“I knew we couldn’t organise a big show, that we would have to invent something else, so I came up with the idea of a small cortege that would come down the stairs of the Grand Palais and pass beneath arches of flowers. Like a family celebration, a wedding…” says Virginie Viard setting the tone for the Spring-Summer 2021 Haute Couture collection.
“I love big family reunions, when the generations all come together. It’s so warm. There’s this spirit at Chanel today. Because Chanel is also like a family.” A spirit to be celebrated more than ever with the reopening, at the same time, of the Haute Couture Salons at 31 rue Cambon, redecorated by Jacques Grange and inspired by the very feminine charm of the original salons imagined by Gabrielle Chanel, complete with her Coromandel screens and “wheat sheaves” tables by Goossens. At the foot of the mythical staircase swathed in mirrors, “I wanted to bring the models together for family photos, like those you can see in photo albums,” Virginie Viard continues.

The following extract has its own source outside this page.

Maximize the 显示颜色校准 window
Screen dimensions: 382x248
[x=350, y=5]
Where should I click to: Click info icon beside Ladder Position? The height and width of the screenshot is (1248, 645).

The bride might have just stepped out of a 1920s photo, with her veil, her long dress in ecru satin crêpe with a train, embroidered by Lesage with strass and pearl butterflies, plus a wing collar and shirt cuffs. The Dutch photographer, filmmaker and graphic designer Anton Corbijn photographed the collection in the Haute Couture Salons in the style of family portraits and also directed the film of the show at the Grand Palais. And as there is no party without music, the man who has designed so many album covers, also shot the teasers in the CHANEL Haute Couture ateliers with visuals in the style of band posters. His visuals representing CHANEL’s monogram and camellia are also featured on the printed show invitation and on the cover of the photo album.
This idea of dance, of freedom and of summer evening parties is embodied by petticoats in motion, by the tiers of flounced crêpe georgette on a pale pink dress, accompanied by an entirely ruffled bolero, and two-tone Mary-Jane shoes with a double strap in the style of the shoes worn by tango dancers, or booties with wedge heels decorated with a fine golden quilt-like grid. A long removable skirt in lace made of white daisies, that liberates the legs, is worn open over a dress in the same lace with an integrated cape. The Maisons d’art, partners to the House of CHANEL, were involved in the collection’s thirty-two looks. The Montex Atelier made the embroidered macramé of a long dress in pearl grey tulle while delicate feathers by the House of Lemarié embellish the organza flounces of a little dress in black tweed. Movement is equally illustrated through the trouser suits whose jacket is inspired by men’s waistcoats.